Given entries
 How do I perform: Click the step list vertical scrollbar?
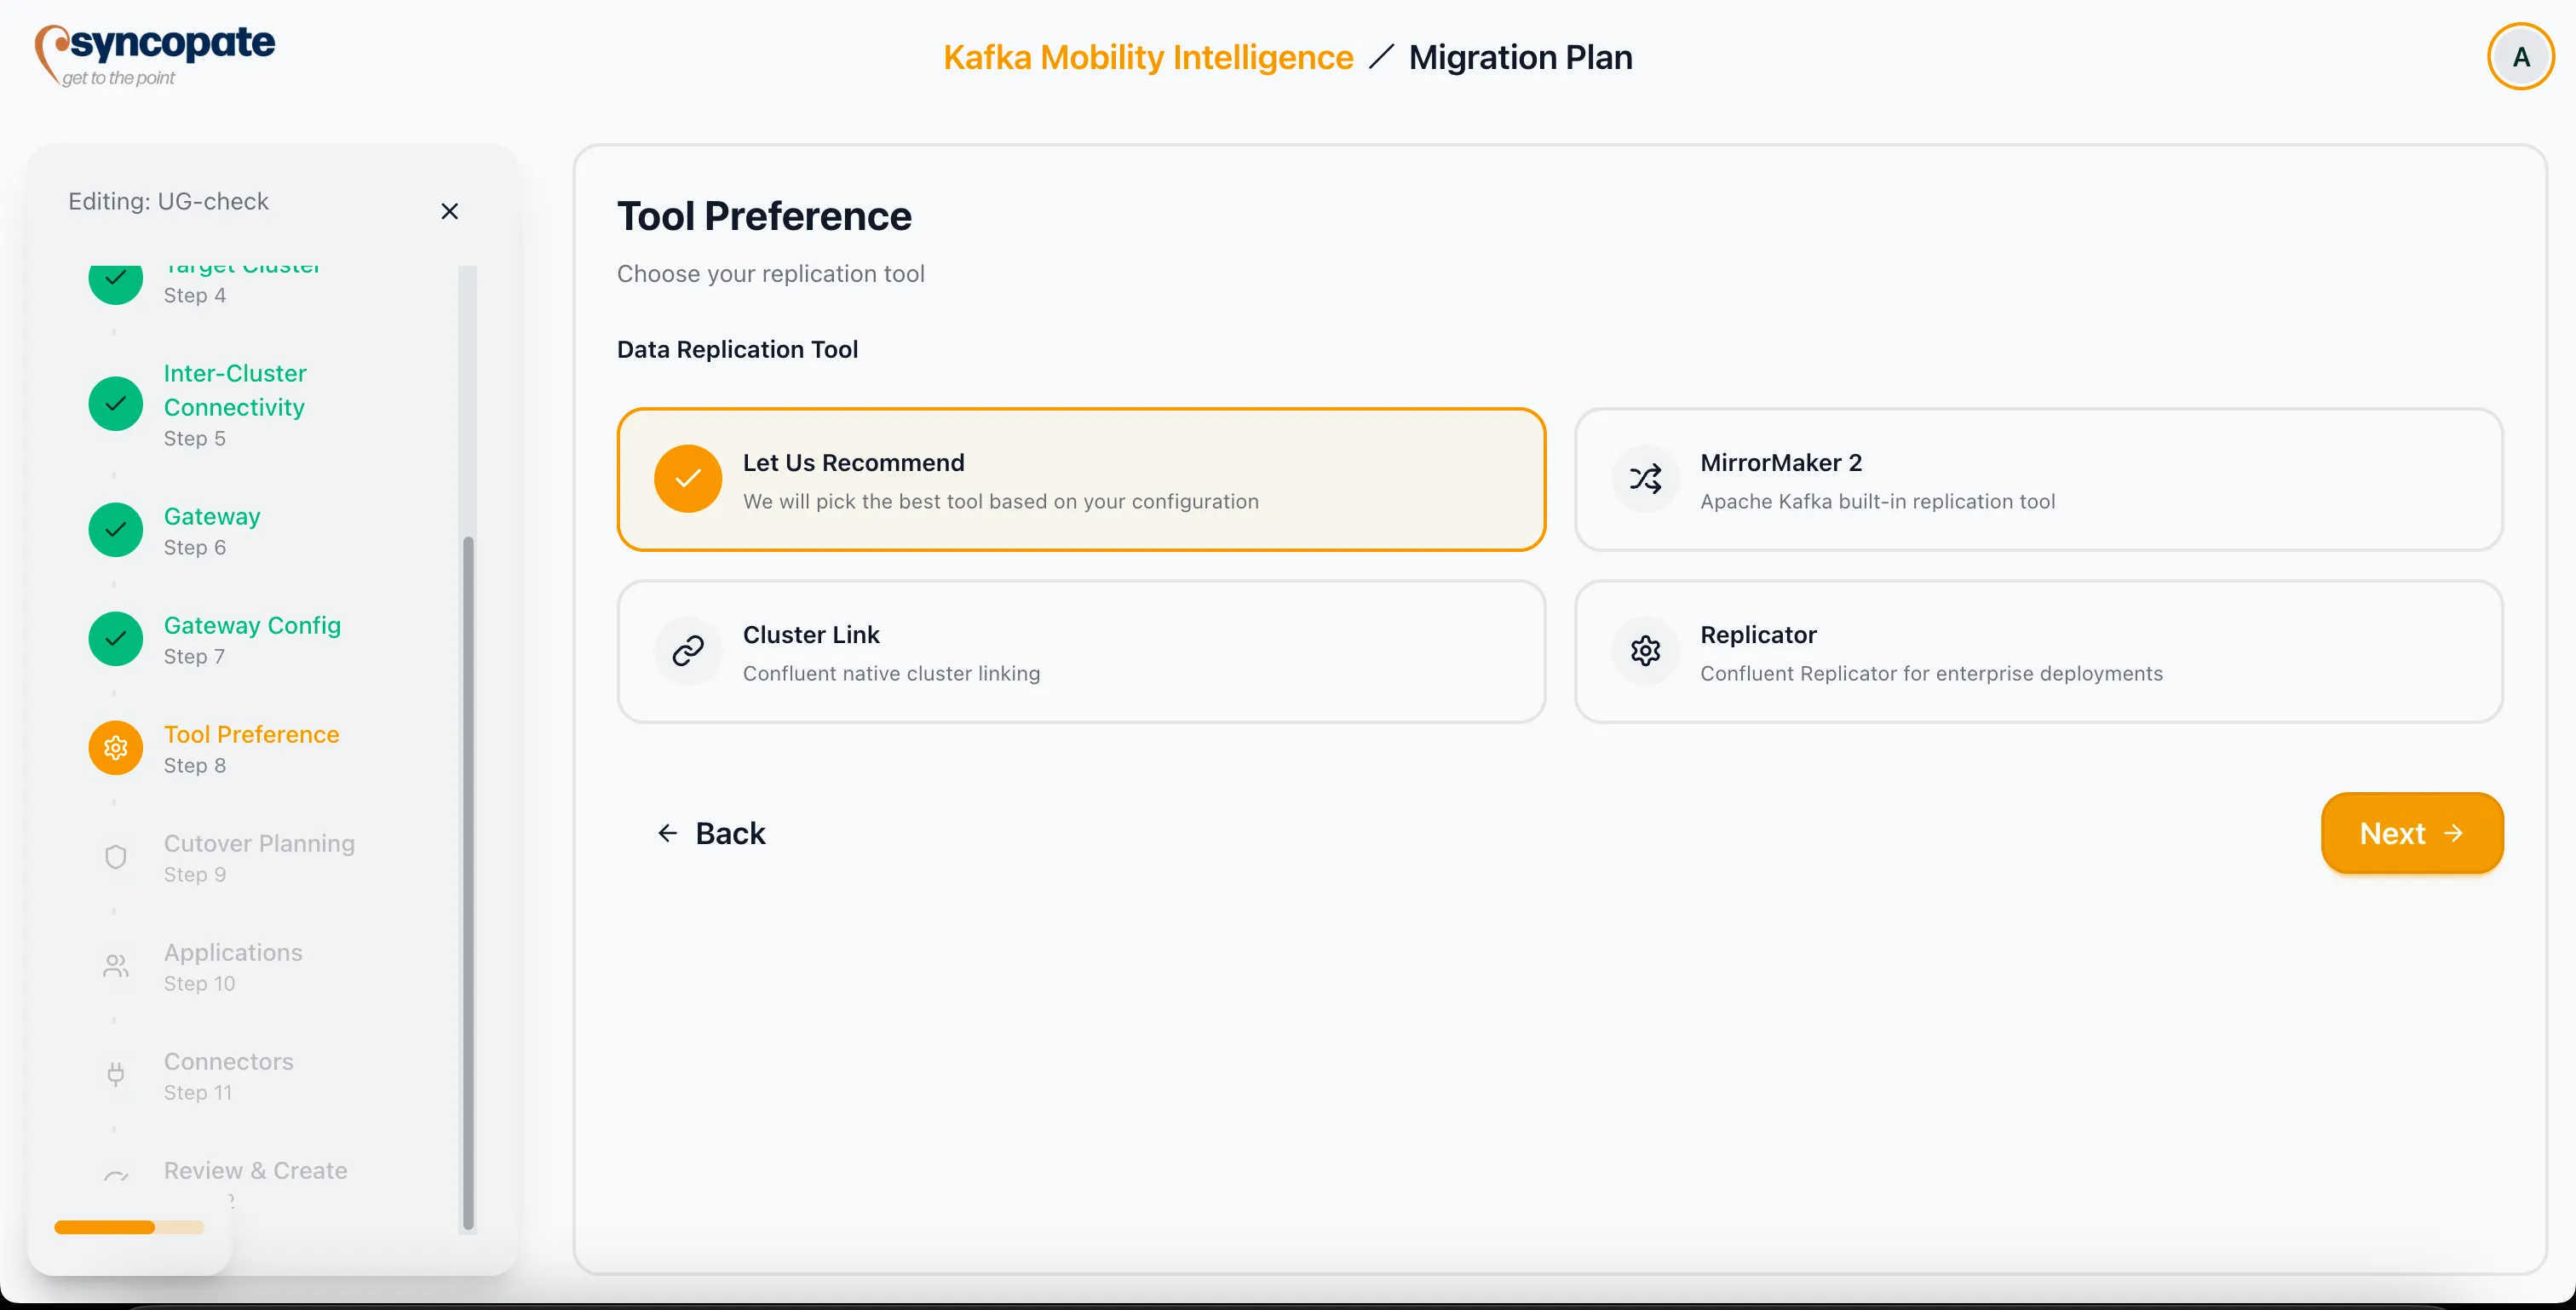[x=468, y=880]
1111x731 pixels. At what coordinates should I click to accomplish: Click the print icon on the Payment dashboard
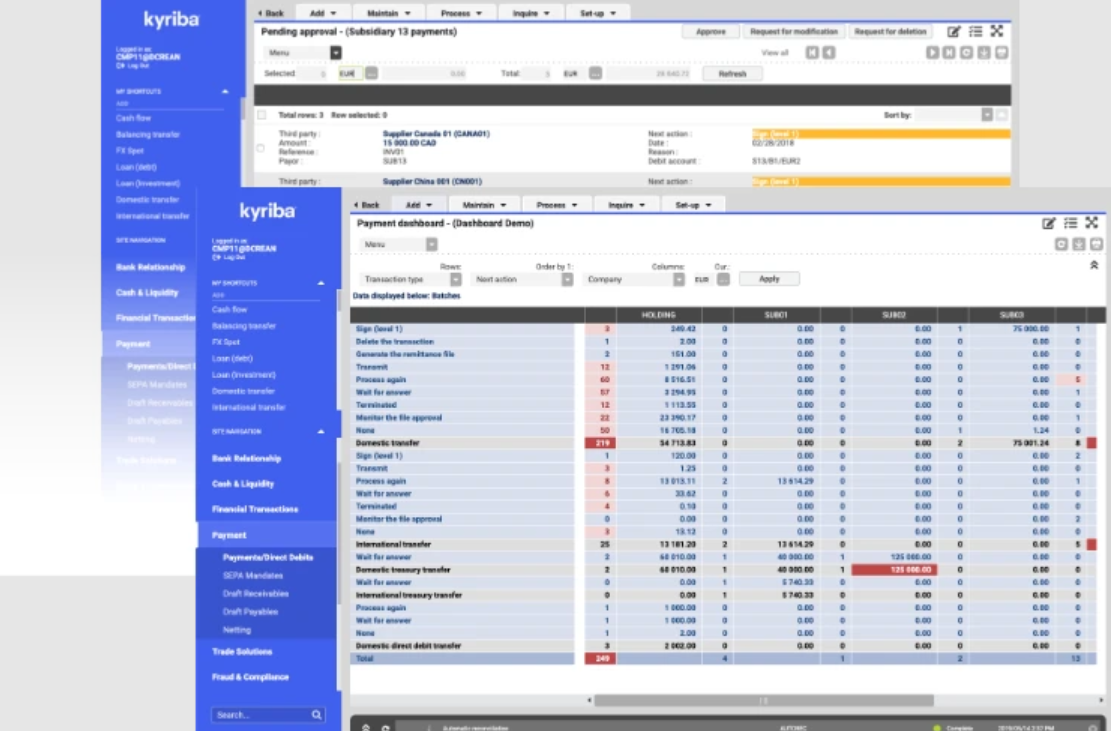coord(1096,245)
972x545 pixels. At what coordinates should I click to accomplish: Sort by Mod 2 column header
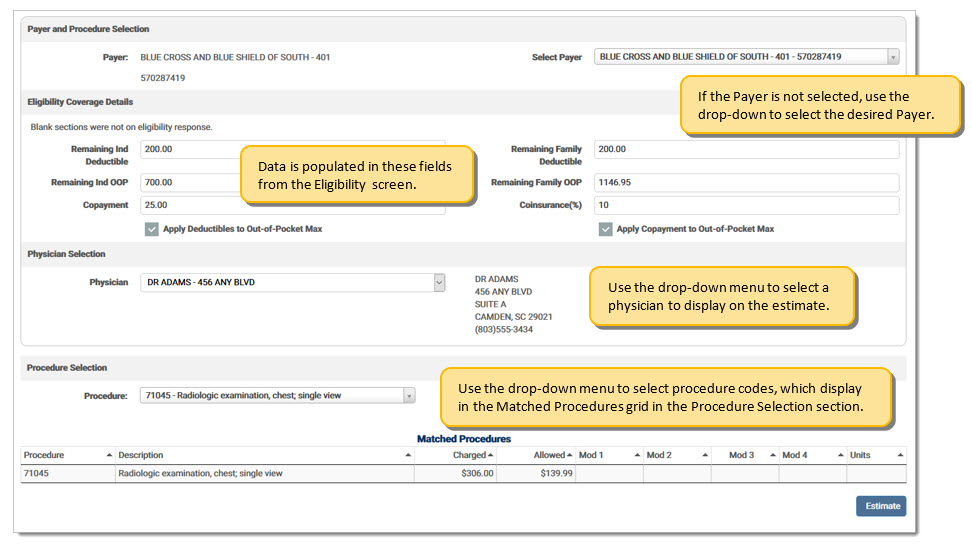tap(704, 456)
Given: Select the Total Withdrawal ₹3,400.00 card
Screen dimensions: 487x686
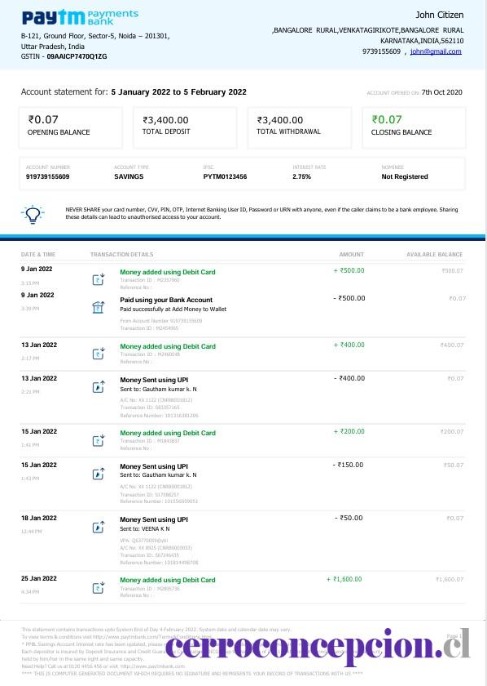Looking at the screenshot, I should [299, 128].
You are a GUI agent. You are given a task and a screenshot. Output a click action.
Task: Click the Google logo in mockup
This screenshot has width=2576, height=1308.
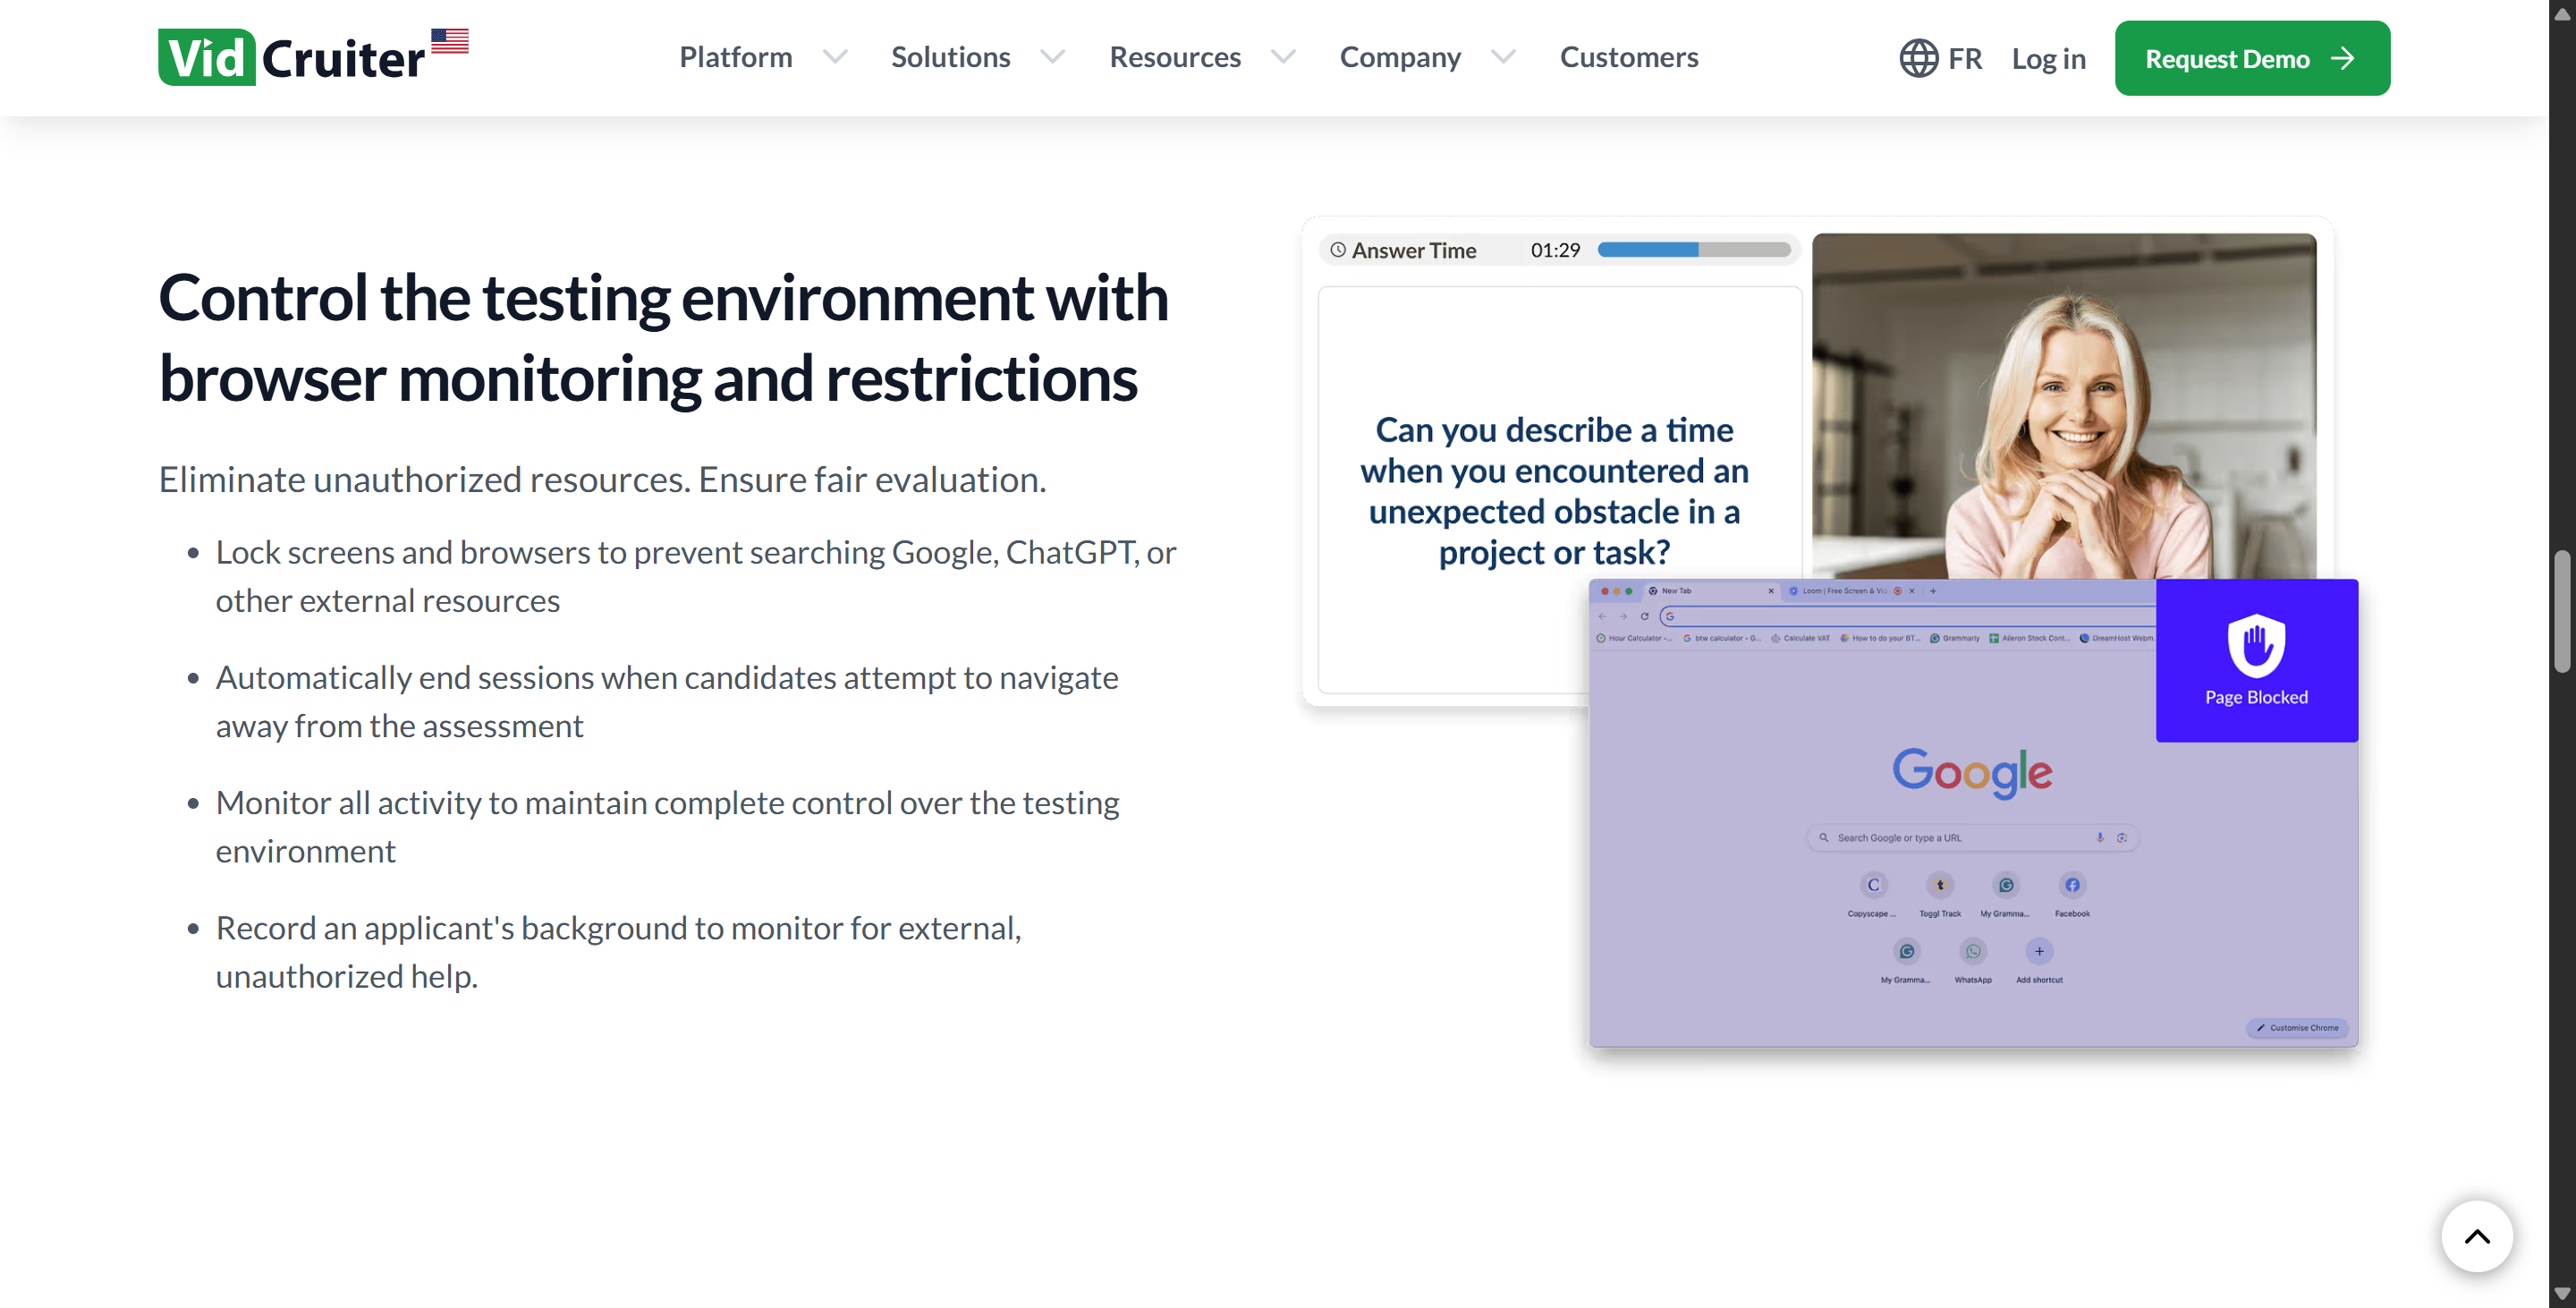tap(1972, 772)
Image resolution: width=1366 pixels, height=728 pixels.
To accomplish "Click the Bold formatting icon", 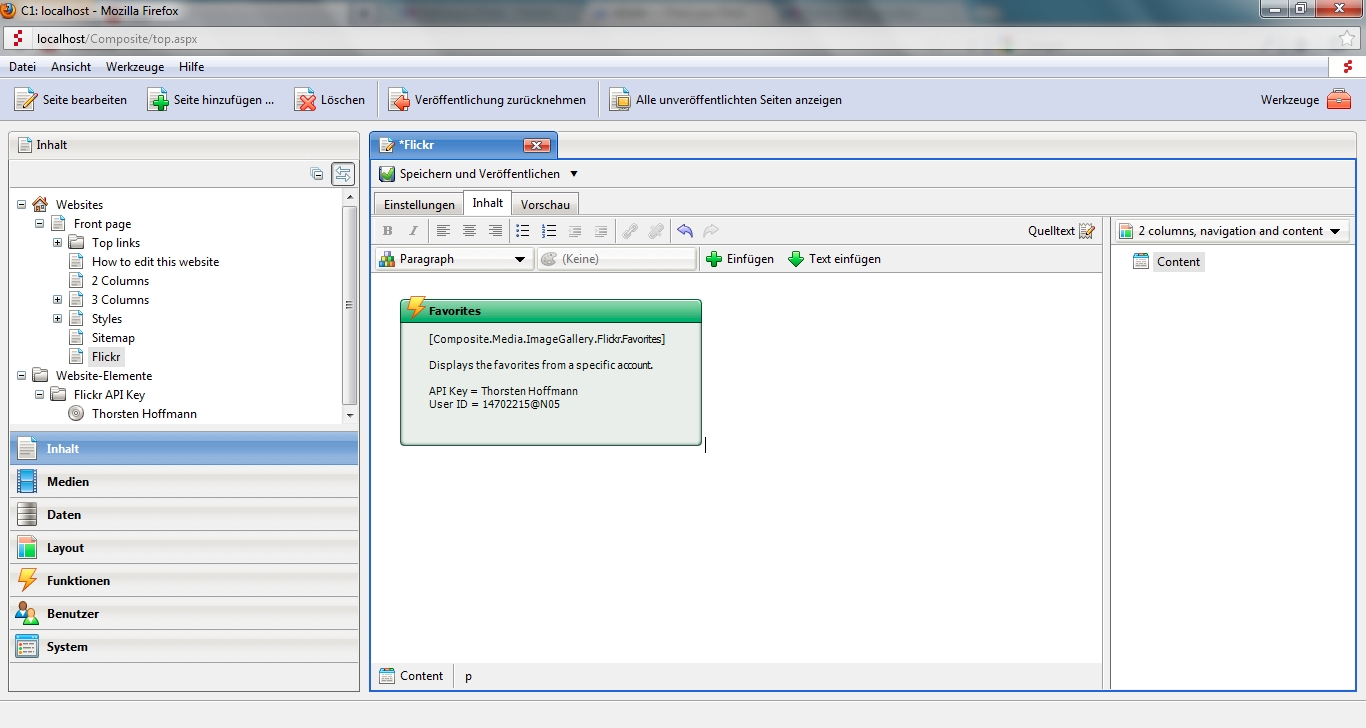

Request
Copy out all of the rows above, changing "At what coordinates should I click to accomplish" to "Where should I click to accomplish" everywhere and keeping everything else the same. Leave the pictures out.

Result below
 How do I perform: Click the step list vertical scrollbar?
[x=468, y=880]
1111x731 pixels. Where should I click to accomplish: Click the print icon on the Payment dashboard
coord(1096,245)
972x545 pixels. Where should I click to accomplish: Sort by Mod 2 column header
tap(704, 456)
Given: Select the Total Withdrawal ₹3,400.00 card
Screen dimensions: 487x686
Looking at the screenshot, I should [299, 128].
You are a GUI agent. You are given a task and a screenshot. Output a click action.
Task: Click the Google logo in mockup
This screenshot has width=2576, height=1308.
tap(1972, 772)
Image resolution: width=1366 pixels, height=728 pixels.
To accomplish "Click the Bold formatting icon", 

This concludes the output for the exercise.